What is asked> Extract each line in the records below that contains the string "icon", copying every such line in full.

>>>>

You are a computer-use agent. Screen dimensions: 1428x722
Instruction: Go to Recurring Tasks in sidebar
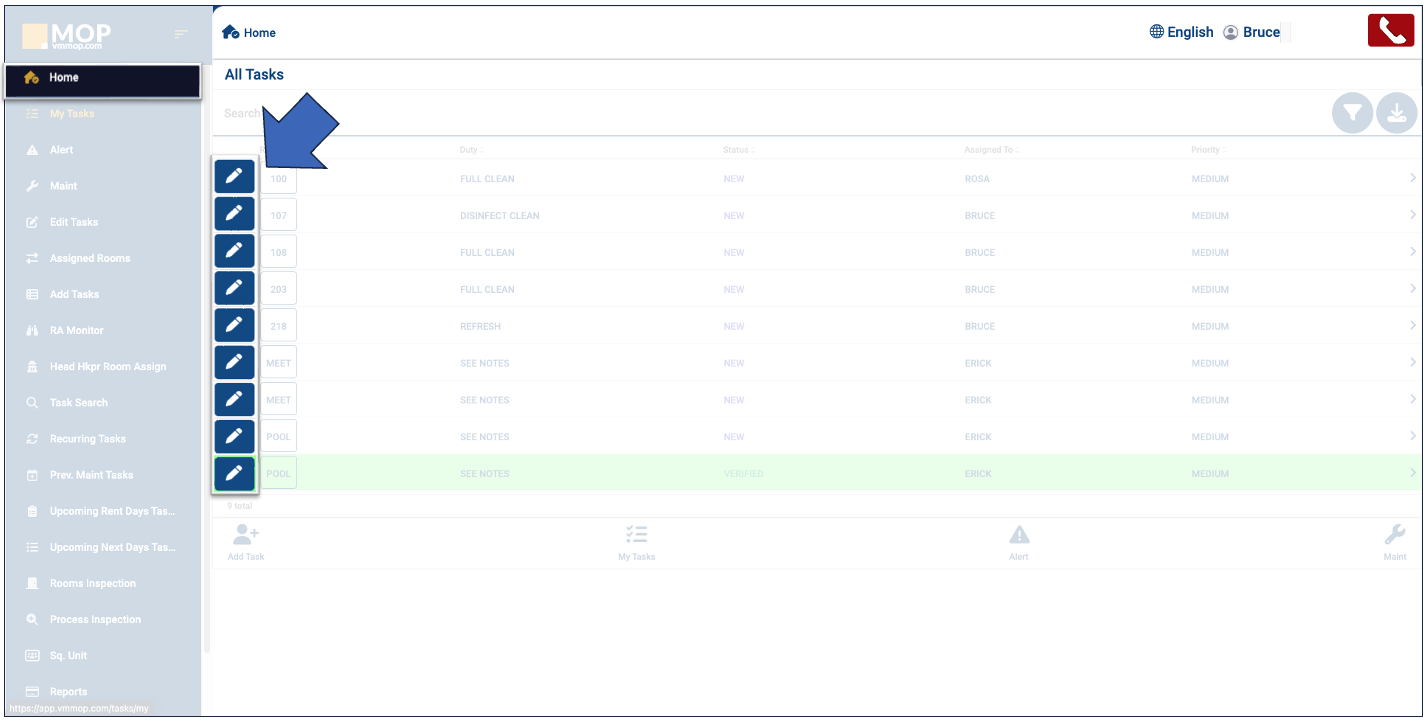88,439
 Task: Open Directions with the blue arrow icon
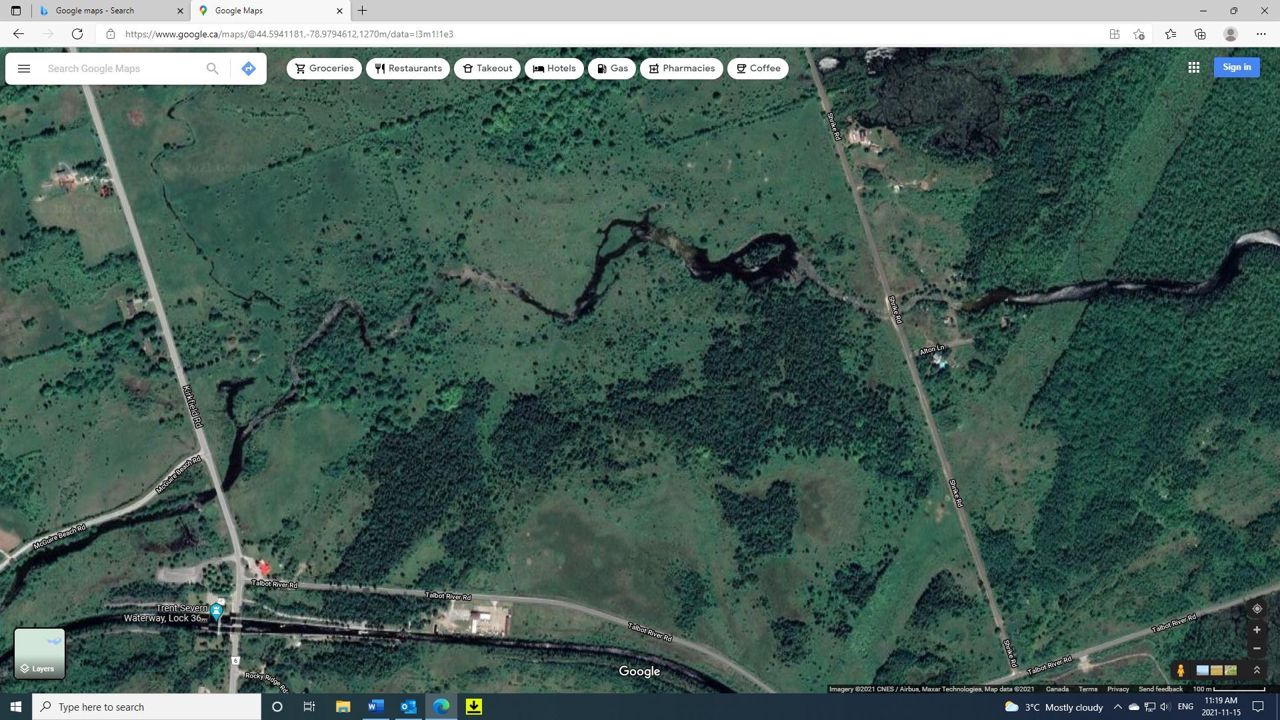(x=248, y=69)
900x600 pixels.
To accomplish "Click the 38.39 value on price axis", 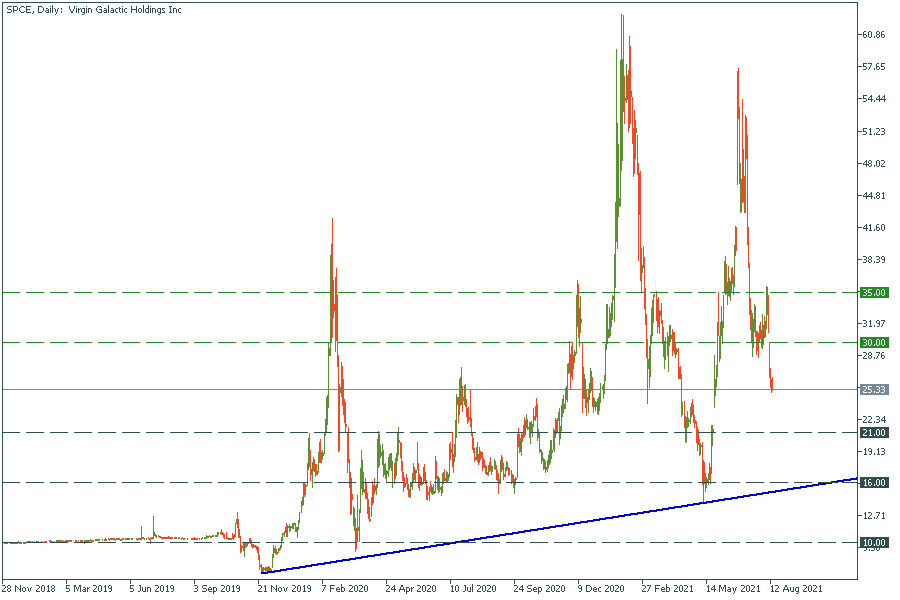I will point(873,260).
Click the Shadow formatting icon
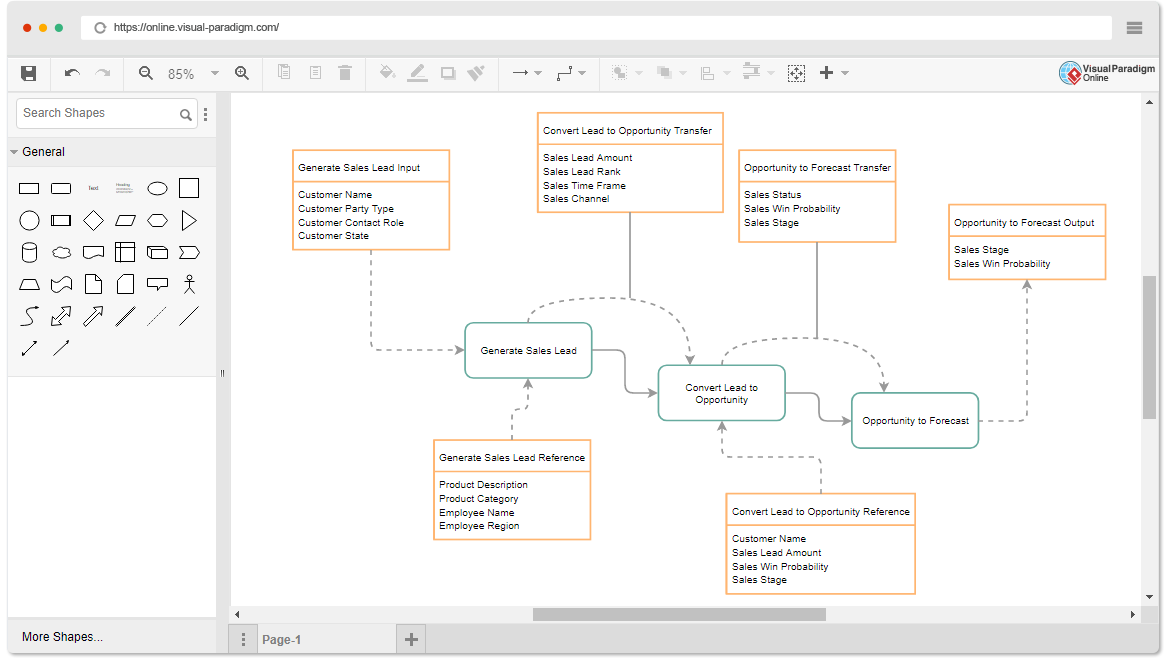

<<<<

Answer to this task>
 Task: Open Directions with the blue arrow icon
Click the Shadow formatting icon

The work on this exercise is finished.